### Goal
Copy out each line of the rows below that contains the word "Expand".

══ Data in this exercise

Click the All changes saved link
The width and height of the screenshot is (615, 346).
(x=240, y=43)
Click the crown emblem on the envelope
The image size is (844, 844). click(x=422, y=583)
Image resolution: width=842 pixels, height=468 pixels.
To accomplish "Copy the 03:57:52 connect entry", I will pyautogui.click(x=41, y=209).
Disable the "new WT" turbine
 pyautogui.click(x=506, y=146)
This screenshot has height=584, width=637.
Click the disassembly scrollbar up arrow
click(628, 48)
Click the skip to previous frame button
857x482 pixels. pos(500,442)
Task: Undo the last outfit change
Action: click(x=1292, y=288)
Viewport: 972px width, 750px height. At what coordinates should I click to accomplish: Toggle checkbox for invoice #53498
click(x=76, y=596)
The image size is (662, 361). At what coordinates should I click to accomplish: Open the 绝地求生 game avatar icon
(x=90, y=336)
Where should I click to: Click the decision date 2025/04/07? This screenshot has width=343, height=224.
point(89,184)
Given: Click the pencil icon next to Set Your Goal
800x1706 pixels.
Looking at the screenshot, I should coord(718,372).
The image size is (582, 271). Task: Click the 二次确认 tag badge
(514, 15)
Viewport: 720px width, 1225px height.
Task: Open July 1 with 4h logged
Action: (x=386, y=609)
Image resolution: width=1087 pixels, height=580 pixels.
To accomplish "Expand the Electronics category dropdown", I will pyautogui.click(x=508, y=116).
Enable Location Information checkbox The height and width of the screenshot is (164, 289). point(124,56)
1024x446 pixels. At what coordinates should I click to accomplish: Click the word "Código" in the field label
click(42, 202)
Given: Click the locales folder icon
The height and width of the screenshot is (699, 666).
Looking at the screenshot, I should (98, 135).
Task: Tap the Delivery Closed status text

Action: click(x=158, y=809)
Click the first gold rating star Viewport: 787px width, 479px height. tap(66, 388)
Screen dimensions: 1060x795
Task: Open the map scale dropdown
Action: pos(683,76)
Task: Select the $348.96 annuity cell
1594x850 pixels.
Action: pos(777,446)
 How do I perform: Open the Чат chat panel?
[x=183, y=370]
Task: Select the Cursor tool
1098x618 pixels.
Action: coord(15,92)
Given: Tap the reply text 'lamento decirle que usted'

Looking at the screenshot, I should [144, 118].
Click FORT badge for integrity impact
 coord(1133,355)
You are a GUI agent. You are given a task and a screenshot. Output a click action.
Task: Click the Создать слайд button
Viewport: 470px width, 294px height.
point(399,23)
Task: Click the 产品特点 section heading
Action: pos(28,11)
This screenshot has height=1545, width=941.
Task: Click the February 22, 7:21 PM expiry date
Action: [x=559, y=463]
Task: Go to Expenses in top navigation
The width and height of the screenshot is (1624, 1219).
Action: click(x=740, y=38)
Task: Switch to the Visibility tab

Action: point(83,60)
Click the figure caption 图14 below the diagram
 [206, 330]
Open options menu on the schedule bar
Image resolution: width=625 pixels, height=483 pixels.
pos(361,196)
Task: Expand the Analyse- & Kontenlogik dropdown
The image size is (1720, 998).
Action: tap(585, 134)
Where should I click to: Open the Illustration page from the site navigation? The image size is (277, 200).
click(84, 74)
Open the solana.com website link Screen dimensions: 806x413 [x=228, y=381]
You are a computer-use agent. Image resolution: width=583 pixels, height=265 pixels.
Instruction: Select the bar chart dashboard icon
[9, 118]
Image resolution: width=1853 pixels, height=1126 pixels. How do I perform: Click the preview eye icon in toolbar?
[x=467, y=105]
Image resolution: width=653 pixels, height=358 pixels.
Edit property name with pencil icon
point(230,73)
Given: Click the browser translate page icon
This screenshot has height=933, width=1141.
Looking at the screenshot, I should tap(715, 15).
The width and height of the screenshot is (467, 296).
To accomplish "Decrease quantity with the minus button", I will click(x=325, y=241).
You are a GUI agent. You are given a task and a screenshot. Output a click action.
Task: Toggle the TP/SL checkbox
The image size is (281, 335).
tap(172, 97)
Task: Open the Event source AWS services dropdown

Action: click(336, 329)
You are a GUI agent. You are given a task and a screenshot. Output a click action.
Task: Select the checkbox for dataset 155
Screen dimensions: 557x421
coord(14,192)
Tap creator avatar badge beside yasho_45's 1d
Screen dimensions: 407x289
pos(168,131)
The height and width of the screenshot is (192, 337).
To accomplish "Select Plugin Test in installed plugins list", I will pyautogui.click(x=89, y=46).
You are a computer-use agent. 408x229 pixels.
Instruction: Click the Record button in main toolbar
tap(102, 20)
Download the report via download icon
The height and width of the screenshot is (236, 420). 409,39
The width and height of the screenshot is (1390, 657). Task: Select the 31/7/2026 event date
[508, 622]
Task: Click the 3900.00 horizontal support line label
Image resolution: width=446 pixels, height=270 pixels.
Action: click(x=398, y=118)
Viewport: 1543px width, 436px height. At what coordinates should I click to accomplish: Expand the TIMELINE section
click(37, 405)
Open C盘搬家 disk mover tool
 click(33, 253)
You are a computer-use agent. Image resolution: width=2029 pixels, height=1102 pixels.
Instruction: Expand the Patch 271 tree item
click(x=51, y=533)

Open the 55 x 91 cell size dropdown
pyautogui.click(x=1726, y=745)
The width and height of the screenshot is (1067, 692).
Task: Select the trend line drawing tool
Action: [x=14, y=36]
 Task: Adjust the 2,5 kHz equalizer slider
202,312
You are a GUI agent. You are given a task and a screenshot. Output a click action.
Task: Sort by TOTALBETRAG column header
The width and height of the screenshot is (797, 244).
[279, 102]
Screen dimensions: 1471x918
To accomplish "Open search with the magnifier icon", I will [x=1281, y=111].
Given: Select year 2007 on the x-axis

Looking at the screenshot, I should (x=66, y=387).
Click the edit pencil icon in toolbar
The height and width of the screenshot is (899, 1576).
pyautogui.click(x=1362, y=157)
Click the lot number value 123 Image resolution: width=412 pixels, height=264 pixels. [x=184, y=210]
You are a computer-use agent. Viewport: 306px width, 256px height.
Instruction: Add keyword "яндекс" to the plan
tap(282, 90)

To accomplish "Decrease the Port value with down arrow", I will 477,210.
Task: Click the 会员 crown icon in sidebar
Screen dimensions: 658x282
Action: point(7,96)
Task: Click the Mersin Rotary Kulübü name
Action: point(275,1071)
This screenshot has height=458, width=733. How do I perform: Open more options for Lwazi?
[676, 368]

════

### Output of the task
To accomplish "Expand the Electronics category dropdown", I will pyautogui.click(x=508, y=116).
Task: Expand the Analyse- & Kontenlogik dropdown
Viewport: 1543px width, 436px height. At what coordinates should I click to accomplish: Expand the TIMELINE section
Instruction: Expand the Patch 271 tree item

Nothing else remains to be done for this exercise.